Vodafone India snoops on e-mail

By Abhijit Menon-Sen <>

An article about Vodafone injecting javascript into web pages reminded me of a problem I investigated when Hassath couldn't send mail when connected through her phone's hotspot.

My first response to any network problems is to run tcpdump, and I saw the following EHLO response from my own SMTP server. 

250-raven.toroid.org
250-PIPELINING
250-SIZE 307200000
250-VRFY
250-ETRN
250-XXXXXXXA
250-AUTH PLAIN CRAM-MD5
250-ENHANCEDSTATUSCODES
250-8BITMIME
250 DSN

Vodafone is transparently proxying outgoing SMTP traffic and replacing STARTTLS in the EHLO response with XXXXXXXA, so that the client doesn't try to negotiate TLS. If you issue STARTTLS anyway—which no normal SMTP client would, but openssl's s_client can do—the TLS negotiation fails. So it's not just a downgrade attack, it's actively sabotaging TLS connections too.

This was the case in mid-2014, and it's still the case at the time of writing. I wonder how many terabytes of email logs they have collected in the meantime, how they are stored, and who is reading them.

While I was tethered to my phone, I did a bit more testing. Vodafone India doesn't seem to mess with HTTPS connections, and IMAP connections are not downgraded either (i.e., the server's STARTTLS advertisement is not modified, and the TLS negotiation succeeds). Nor did it inject any Javascript into the web pages I tried (yet).

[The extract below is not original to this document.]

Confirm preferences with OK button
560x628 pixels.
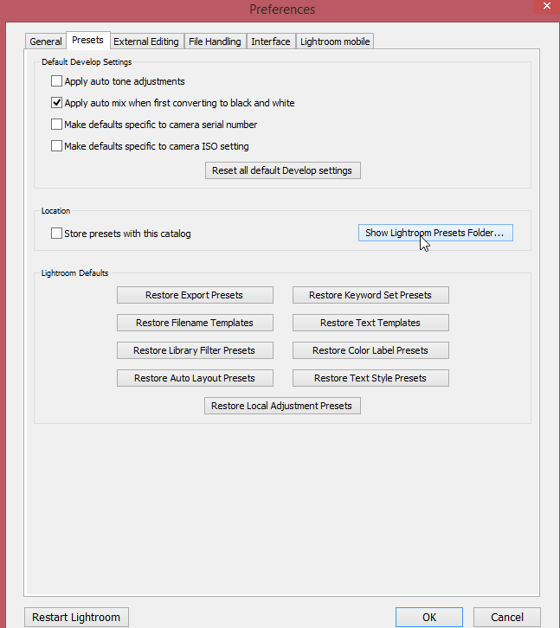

Update (2017-10-01): I happened to read a 2014 post by Steve Atkins titled STARTTLS and misplaced outrage, which says this is a "very, very, very well known" problem with the configuration of a PIX firewall feature named "MailGuard". He writes:

The most likely scenario, by far, is that the mailserver operator is behind a PIX, and has it configured like that. As port forwarding is specific to the interface that traffic comes in on, it’s quite possible that it’s only misconfigured for traffic coming over some networks. Drastically less likely is that there was a PIX installed – backwards – on the cellular providers network. Somewhat less likely still is that they’re simply lying about what they’re seeing. But those are the only three options.

In this case, I'm the operator of the mail server in question, and I know there is no PIX involved anywhere, and I know I'm not simply lying either. I also know that the problem happens only on Vodafone's network, so—unlikely as it may be—maybe there's a PIX installed backwards on the Vodafone network?